▶ [Task details] Below are some records. Return exactly the lines from the one containing "Karriere (541, 48)" through the one containing "kitchen store (185, 13)", both included, and only those.

___ Material for this exercise

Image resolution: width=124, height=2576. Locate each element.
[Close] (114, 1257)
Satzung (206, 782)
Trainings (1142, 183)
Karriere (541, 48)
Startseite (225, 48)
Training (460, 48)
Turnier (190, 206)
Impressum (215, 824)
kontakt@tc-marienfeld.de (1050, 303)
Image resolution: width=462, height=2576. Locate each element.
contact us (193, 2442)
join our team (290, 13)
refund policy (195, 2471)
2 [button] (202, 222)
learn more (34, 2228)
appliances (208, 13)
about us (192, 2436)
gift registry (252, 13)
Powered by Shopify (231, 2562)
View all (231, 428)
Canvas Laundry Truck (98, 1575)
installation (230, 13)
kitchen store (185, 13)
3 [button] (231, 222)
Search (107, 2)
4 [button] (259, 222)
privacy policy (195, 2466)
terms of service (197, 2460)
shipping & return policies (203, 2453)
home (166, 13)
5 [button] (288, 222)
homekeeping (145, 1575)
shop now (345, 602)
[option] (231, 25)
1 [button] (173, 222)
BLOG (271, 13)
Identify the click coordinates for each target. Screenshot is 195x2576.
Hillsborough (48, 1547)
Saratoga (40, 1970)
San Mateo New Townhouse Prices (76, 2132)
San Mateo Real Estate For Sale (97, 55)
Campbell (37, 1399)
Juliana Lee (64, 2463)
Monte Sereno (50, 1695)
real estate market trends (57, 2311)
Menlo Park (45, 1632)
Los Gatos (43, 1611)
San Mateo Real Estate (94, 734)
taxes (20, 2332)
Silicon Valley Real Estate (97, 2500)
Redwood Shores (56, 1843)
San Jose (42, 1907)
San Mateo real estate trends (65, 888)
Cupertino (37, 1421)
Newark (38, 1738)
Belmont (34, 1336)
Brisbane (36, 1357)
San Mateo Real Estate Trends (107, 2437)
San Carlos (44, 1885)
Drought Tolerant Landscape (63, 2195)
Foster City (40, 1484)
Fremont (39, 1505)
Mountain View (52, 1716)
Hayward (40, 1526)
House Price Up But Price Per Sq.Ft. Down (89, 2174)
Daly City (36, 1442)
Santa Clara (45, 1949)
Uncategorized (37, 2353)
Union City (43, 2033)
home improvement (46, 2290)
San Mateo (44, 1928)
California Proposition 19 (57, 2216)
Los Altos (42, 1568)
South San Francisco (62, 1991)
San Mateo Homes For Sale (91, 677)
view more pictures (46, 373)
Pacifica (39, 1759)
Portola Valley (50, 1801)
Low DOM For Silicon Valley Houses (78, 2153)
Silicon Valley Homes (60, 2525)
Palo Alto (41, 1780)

______

▶ [Expected answer]
Karriere (541, 48)
Startseite (225, 48)
Training (460, 48)
Turnier (190, 206)
Impressum (215, 824)
kontakt@tc-marienfeld.de (1050, 303)
Image resolution: width=462, height=2576. Locate each element.
contact us (193, 2442)
join our team (290, 13)
refund policy (195, 2471)
2 [button] (202, 222)
learn more (34, 2228)
appliances (208, 13)
about us (192, 2436)
gift registry (252, 13)
Powered by Shopify (231, 2562)
View all (231, 428)
Canvas Laundry Truck (98, 1575)
installation (230, 13)
kitchen store (185, 13)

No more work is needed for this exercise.